棚田のある風景

 10分か、あるいは20分ほどだったか定かではないが、どうにか輪島の中心部に到着。国道249号線に合流できてほっと一息つき油断していると、交差点で右折しかけた前の車が突然止まったため、危うくカマを掘りそうになった。どうも前車を運転していたおばあちゃんが、信号待ちの車に見知った顔を見つけたため、世間話をするために車を止めたものらしかったが、そんなことで急停止され、挙句に追突事故の加害者にされたらたまらない。田舎ではこの種の行動がいきなりの高齢ドライバーも珍しくないのがちょっとした悩みの種ではある。国道の真ん中でおしゃべりを始めてしまったおばあちゃんをやり過ごし、彼女らの姿をバックミラーに見ながら気を引き締める。

 とは言うものの、いったん249号線に合流してしまうと、そこから白米千枚田まではそれほどの距離ではない。
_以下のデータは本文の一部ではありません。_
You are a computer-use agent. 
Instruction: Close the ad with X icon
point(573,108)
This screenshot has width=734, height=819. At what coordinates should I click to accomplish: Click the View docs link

気合を入れなおしたのも束の間、千枚田を望む道の駅「千枚田ポケットパーク」に到着。ここがちょっとした観光地と化しているらしく、少々狭めの駐車場内には大型の観光バスなども停まっており、代わりに?自車を停められるスペースが見つからない。もちろん観光バスは専用スペースに停車しているのだが、それ以外の一般車もかなりの数なのだ。どうしようかと考えた矢先、タイミングよく一台の車が発進した、勿怪の幸いとばかりにオープンスペースに走りこんだ。それにしても、どうと言うこともないバック駐車だったのだが、一撃で決められなかったのは悔やまれる。一度の切り返しの後に、駐車スペースに車をねじ込んだ。金沢を出てからちょうど2時間ほど、しばらく運転していなかったので2時間の連続走行でも思いのほか消耗した。この先、安全のため休憩は多めに取らねば。

 ともあれ、そこそこ楽しみにしていた千枚田の様子を見るため、棚田に面した崖沿いの手すりへと小走りに進む。……!実は今回、訪問時期の関係から一面の棚田が黄金色に波打っている様を期待していたのだけれど、稲穂はまだ緑色をしていた。少し残念。

 実を言うとこの千枚田を見るのは三度目なのだけれど、いつもこのポケットパークの高台から眺めるだけで、間近まで近づいてみたことがなかった。今日は少し時間があるのと、少々体を動かしたくなったのとで棚田の方へと降りていく。道の駅にたむろする観光客の中には、そこまでする者は少ないようだった。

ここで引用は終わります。